Se mira en el espejo, abre la boca, saca la lengua. Se observa. Luego se cepilla los dientes. Cada mañana realiza las mismas operaciones. Cada mañana se pregunta si conseguirá llegar al final de la jornada, si no se atascará a la hora de almorzar, a media tarde o ya mismo.

Un conato de náusea lo obliga a arrojar en el lavabo la espuma del dentífrico. Se refresca la cara y el cuello con agua fría.

A continuación enumera todos y cada uno de los actos ejecutados hasta ese momento. No compulsivamente sino recreándose en el recuento, tratando de extraer una enseñanza de esa cadena de trivialidades que con matemática precisión cumplimenta día tras día.

Levantarse, ir al cuarto de baño, mirarse en el espejo, abrir la boca, sacar la lengua…

“Ahora entraré sin hacer ruido en el dormitorio cuya puerta he dejado entornada, y con la claridad procedente del salón me quitaré el pijama, me pondré los pantalones, la camisa, el jersey de pico, la chaqueta, los calcetines, los zapatos. Sigilosamente. Para no despertar a Marina. Saldré. Regresaré a este lugar y me peinaré. A continuación apagaré las luces, palparé los bolsillos para comprobar que tengo el pañuelo, la cartera, las llaves. Que no se me olvida nada. Que todo está en orden”.

-o-

Esperando el ascensor encuentra a Mario que, esforzándose en imprimir un tono festivo a sus palabras, le dice: “Hoy te toca invitar”.

Julio esboza una sonrisa y asiente. Cambiando de registro, Mario declara: “Esta noche he dormido fatal. No sé qué me ha pasado. No he pegado ojo”.

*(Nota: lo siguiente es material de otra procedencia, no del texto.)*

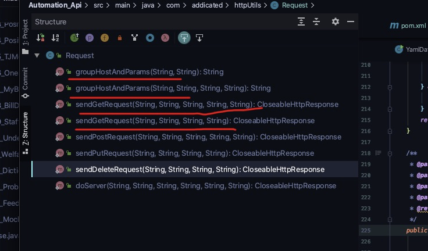Enable Autoscroll from Source icon
428x251 pixels.
199,38
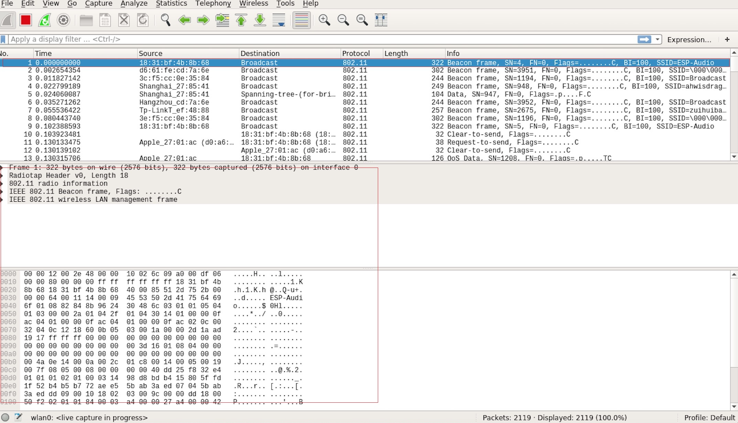The image size is (738, 423).
Task: Open the Wireless menu
Action: click(x=253, y=3)
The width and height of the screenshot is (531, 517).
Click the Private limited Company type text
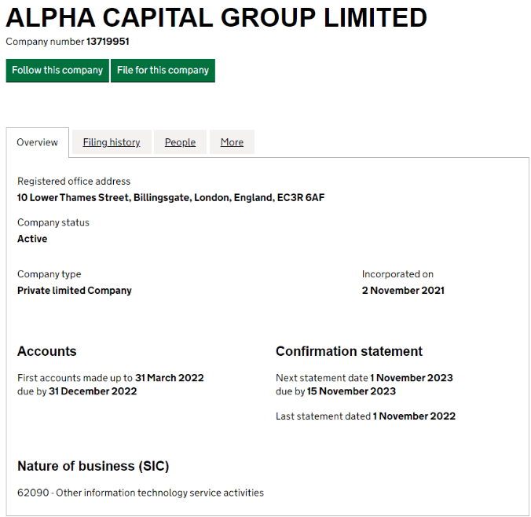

Se le nota en la cara. Julio dice: “A mí también me ocurre a veces”.

El ascensor se detiene. El portal está a oscuras. Mario pulsa el interruptor. Todavía es de noche.

Los dos hombres caminan un trecho y entran en “Casa Paco”.

“Hoy vamos retrasados” “Vamos como siempre” “Entonces tengo adelantado mi reloj”.

Paco, sin preguntar nada, les sirve los cafés.

Julio piensa: “Tomarme el café. Mirar el garrote que cuelga del techo. Leer el cartel que previene a los clientes de lo que puede sucederles si se van sin pagar”.

Mario exclama: “¡Son las siete y media! Lo han dicho en la radio”. Julio abona las dos consumiciones. Se despiden del dueño del bar.

“Ahora que este no arranque” masculla Mario acomodándose en el coche. Por fortuna el motor se pone en marcha a la primera.

En tres minutos desembocan en la avenida. La tranquilidad del barrio queda atrás.